The style is personal, between impressionism and the pointillist blur of the master Seurat.
Comes from a regional estate, never passed through an auction room or restored.
The canvas measures 55.5cm x 46.5cm. Delivery possible by chronopost for:
France 60€
Europe 90€
Others 160€
*Ernest Laurent was born in Paris on June 8, 1859 and died in Bièvres on June 25, 1929. Professor at the Beaux-Arts, married and father of a family, he discovered Bièvres in 1903.
His friends and neighbors Chardon, Paul Jamot, curator at the Louvre, Jean Hocquard doctor and the painter le Sidaner animated around him a group of artists and intellectuals, which included Romain Rolland, Henri Bergson and Vincent d'Indy.
A student of Hébert, Lehmann and LO Merson, he obtained a travel grant at the 1885 salon which allowed him to visit Italy. He returned as a resident of the Villa Medici after winning the Grand Prix de Rome in 1889.
His high spiritual personality even marked his secular works, portraits and flowers, as well as some religious compositions: Annunciation (1885), St. Francis of Assisi and a Baptism of Christ.
A childhood friend of Seurat, he used pointillism, from which he drew his blurred effects.
Coming from Impressionism, he was above all a portraitist and a painter of flowers: "A Poet of the portrait".
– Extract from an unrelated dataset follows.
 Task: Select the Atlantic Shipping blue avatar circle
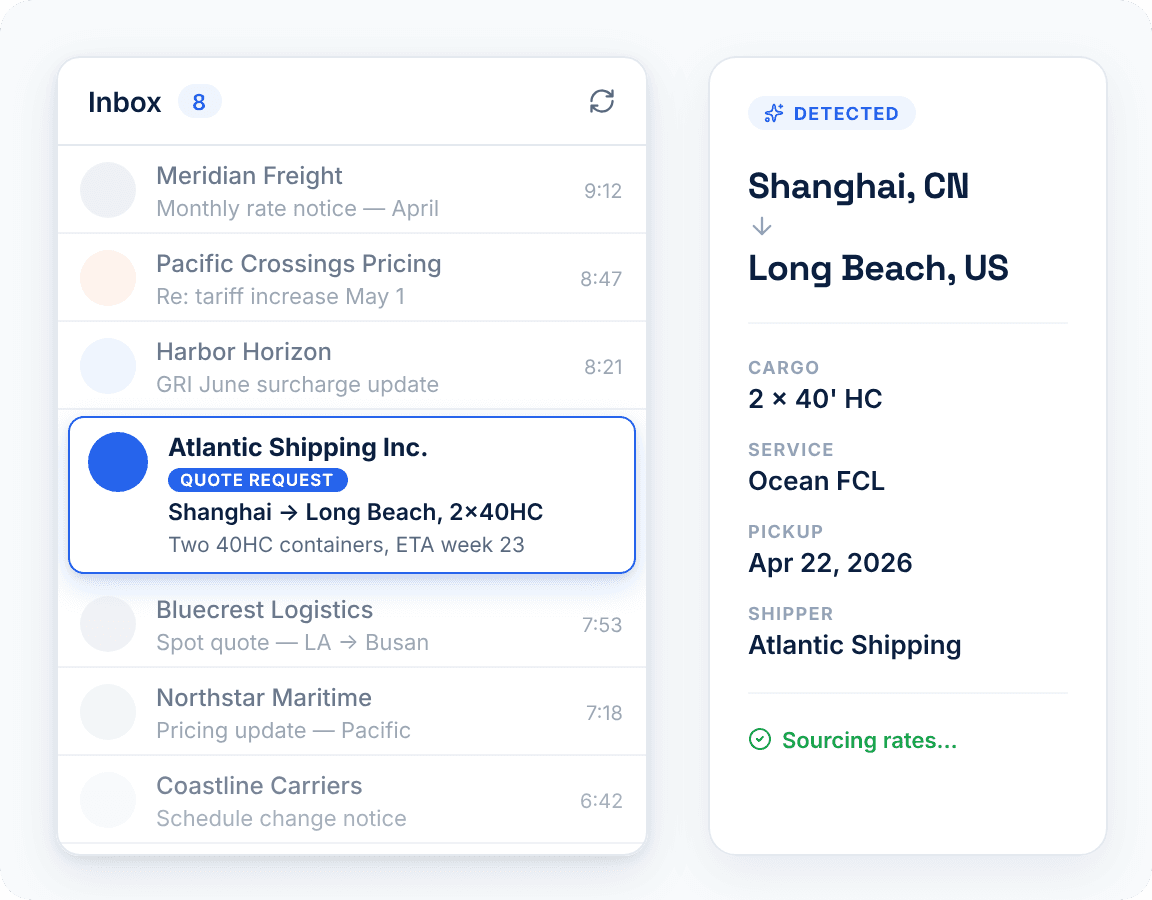(x=117, y=462)
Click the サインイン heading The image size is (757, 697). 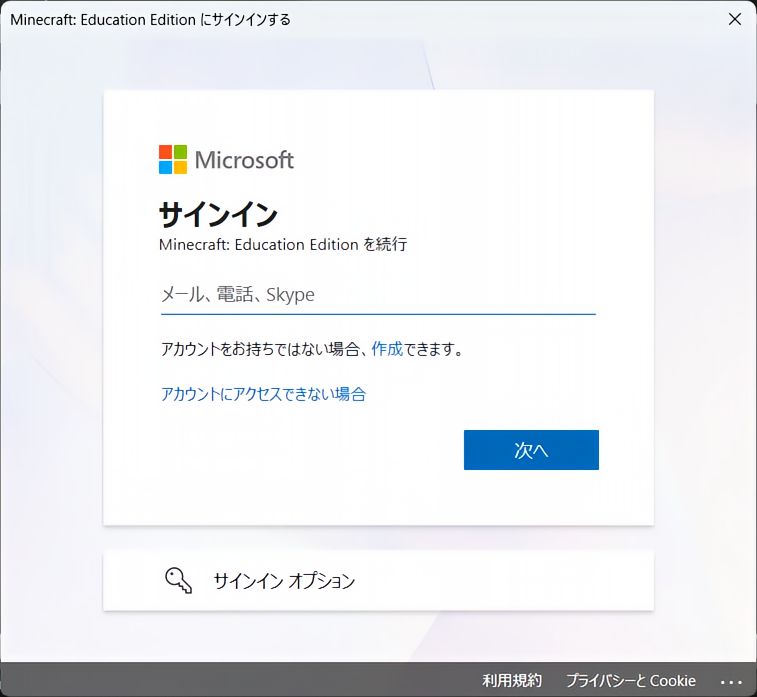pos(218,214)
His works can be seen: in Paris at the Museum of Modern Art: Seated Woman.
At the Museum of Rennes: Landscape of Bièvres.
A major exhibition of his work took place at the Orangerie after his death in 1930 under the presidency of Gaston Doumergue, President of the Republic.
He also executed four panels for the vestibule of the great amphitheater of the Sorbonne:
Philosophy, History, Eloquence and Lyric Poetry (1912-1913).
He was a member of the Council of National Museums and Knight of the Legion of Honor in 1903.